Records from a data collection
-- Opening Marker --
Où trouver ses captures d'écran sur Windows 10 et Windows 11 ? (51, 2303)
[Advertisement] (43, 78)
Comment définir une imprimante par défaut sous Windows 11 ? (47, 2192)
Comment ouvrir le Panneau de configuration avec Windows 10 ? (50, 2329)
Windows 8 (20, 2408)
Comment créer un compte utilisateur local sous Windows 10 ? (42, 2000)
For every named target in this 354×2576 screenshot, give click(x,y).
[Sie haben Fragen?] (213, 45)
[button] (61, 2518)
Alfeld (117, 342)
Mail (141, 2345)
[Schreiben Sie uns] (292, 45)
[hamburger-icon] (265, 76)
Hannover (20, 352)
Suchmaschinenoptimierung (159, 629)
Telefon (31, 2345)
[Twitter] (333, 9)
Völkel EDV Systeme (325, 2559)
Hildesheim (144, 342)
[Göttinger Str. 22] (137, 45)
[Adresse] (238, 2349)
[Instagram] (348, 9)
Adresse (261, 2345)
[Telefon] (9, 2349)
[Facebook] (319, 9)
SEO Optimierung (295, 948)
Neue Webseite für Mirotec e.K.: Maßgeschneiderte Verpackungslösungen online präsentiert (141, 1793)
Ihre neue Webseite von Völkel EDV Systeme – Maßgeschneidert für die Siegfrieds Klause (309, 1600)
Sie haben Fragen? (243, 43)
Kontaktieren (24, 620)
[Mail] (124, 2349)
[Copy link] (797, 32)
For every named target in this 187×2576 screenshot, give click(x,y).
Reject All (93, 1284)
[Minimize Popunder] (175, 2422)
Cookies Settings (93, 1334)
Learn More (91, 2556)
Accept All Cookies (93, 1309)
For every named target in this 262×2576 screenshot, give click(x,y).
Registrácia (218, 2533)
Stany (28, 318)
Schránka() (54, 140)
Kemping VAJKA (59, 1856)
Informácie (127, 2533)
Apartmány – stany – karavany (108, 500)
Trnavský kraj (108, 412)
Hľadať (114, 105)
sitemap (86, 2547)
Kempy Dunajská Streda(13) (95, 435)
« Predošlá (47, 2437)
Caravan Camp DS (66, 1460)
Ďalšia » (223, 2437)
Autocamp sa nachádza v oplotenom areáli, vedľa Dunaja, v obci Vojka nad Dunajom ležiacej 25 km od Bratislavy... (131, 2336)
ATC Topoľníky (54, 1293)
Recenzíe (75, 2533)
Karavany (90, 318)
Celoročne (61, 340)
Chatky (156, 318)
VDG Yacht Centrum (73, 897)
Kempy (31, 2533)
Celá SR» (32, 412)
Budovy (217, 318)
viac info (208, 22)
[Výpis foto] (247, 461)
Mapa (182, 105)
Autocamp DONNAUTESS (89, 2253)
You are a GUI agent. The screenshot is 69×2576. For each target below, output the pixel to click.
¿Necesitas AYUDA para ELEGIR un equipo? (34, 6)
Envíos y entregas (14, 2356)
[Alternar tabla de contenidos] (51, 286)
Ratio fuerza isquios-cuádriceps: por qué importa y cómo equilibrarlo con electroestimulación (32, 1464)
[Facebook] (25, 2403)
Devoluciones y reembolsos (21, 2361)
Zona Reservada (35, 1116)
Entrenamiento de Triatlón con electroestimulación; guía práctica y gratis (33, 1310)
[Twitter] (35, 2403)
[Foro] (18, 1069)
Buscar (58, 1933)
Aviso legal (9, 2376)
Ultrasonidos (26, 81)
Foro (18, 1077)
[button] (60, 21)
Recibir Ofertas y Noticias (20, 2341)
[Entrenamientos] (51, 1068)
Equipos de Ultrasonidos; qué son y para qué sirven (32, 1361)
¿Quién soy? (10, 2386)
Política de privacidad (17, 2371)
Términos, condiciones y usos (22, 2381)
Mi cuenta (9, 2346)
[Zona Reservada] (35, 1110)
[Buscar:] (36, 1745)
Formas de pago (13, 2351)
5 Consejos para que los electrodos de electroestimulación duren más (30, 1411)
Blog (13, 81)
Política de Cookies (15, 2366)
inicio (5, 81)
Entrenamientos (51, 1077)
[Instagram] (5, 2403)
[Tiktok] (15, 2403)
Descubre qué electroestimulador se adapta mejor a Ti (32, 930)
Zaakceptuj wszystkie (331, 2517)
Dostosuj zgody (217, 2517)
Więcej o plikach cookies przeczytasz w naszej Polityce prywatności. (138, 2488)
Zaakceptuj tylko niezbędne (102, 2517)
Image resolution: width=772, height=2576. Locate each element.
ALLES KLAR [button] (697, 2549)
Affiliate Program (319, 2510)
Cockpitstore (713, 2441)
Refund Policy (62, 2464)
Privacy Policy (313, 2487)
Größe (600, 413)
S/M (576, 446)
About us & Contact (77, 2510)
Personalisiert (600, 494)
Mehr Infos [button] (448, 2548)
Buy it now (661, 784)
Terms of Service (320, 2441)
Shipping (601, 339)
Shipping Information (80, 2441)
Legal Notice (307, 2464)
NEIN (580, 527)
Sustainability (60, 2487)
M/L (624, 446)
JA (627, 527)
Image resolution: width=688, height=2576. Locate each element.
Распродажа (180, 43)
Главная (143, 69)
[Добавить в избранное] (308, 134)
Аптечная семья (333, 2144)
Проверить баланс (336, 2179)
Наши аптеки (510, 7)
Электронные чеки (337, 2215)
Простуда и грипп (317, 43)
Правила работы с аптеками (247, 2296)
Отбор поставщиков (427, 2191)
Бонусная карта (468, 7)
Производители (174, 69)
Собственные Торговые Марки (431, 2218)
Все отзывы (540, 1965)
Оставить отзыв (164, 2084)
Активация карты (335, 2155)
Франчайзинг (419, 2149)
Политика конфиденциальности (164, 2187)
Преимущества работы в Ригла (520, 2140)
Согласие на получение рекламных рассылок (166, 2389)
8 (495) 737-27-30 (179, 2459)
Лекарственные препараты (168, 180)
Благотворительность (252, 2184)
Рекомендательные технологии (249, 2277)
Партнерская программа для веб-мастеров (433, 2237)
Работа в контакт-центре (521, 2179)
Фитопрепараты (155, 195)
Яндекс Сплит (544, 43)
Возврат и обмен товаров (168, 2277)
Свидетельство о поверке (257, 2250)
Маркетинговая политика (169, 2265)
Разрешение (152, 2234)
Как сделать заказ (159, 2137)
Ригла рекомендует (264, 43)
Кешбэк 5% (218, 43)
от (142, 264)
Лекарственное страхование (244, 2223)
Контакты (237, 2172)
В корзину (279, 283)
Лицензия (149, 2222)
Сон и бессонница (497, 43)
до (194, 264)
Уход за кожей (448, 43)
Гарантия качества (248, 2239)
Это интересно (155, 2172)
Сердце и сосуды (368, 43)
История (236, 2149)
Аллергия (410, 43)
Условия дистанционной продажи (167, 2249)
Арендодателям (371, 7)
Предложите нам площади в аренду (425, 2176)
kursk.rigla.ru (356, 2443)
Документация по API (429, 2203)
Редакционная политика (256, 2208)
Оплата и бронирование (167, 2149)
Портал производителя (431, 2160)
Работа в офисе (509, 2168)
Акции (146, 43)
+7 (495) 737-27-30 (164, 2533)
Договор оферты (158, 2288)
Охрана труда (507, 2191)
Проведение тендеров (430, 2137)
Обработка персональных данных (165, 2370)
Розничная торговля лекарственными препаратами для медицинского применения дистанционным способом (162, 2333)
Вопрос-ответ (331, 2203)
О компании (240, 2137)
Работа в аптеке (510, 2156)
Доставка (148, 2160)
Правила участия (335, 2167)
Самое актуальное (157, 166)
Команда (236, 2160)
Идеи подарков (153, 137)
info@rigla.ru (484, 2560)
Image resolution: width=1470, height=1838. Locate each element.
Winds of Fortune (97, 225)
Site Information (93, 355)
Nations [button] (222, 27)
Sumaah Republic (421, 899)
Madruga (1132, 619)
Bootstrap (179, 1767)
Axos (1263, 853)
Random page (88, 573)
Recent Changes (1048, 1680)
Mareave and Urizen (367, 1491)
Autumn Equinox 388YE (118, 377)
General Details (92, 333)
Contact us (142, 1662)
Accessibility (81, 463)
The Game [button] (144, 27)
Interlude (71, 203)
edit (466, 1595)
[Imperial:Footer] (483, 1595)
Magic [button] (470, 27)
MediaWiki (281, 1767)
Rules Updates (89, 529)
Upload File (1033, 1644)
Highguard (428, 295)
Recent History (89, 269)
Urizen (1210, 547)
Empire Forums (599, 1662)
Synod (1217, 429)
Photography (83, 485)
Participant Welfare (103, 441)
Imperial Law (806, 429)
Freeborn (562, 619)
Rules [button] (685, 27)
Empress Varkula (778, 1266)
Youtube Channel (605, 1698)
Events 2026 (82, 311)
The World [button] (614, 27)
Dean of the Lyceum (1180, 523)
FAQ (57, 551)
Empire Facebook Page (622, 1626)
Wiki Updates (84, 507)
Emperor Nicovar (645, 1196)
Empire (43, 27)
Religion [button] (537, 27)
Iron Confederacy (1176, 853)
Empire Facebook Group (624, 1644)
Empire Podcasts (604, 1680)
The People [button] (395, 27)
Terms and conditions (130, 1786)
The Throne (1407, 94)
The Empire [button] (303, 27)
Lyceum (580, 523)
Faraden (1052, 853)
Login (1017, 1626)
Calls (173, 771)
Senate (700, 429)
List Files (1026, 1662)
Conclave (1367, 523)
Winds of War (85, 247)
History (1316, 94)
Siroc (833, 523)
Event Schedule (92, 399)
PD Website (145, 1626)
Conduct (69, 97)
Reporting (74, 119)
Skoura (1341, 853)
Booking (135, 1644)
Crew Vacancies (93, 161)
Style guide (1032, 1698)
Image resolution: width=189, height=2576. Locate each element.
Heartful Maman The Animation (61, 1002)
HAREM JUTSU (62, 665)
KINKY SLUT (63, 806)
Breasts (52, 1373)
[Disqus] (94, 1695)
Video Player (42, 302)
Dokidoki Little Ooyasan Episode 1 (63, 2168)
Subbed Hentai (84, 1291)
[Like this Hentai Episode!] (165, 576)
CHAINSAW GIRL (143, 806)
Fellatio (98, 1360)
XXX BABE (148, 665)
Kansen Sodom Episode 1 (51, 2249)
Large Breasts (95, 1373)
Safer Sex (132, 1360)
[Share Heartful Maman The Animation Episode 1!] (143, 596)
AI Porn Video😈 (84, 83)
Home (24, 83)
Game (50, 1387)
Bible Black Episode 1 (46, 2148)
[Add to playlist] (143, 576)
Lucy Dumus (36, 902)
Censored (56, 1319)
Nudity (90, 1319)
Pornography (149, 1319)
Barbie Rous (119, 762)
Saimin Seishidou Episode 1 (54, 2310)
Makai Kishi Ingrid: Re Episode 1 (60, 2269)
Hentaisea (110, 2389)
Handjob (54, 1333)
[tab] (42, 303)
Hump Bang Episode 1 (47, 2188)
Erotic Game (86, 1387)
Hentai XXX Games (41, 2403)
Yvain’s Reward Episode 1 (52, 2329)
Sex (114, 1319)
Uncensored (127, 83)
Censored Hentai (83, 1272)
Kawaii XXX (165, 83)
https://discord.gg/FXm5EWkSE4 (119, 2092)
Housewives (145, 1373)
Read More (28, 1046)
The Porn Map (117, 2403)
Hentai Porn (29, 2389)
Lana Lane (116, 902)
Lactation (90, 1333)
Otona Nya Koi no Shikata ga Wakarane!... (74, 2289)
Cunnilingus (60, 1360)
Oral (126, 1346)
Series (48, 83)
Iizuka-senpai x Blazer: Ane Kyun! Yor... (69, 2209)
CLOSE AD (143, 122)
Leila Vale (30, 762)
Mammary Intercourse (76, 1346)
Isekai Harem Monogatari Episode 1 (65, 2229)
-- Closing Marker --
WORK REQUEST: Using the entries above, repeat only the lines from the one containing "Лекарственные препараты (168, 180)" through the one containing "от (142, 264)", end lines included.

RESPONSE:
Лекарственные препараты (168, 180)
Благотворительность (252, 2184)
Рекомендательные технологии (249, 2277)
Партнерская программа для веб-мастеров (433, 2237)
Работа в контакт-центре (521, 2179)
Фитопрепараты (155, 195)
Яндекс Сплит (544, 43)
Возврат и обмен товаров (168, 2277)
Свидетельство о поверке (257, 2250)
Маркетинговая политика (169, 2265)
Разрешение (152, 2234)
Как сделать заказ (159, 2137)
Ригла рекомендует (264, 43)
Кешбэк 5% (218, 43)
от (142, 264)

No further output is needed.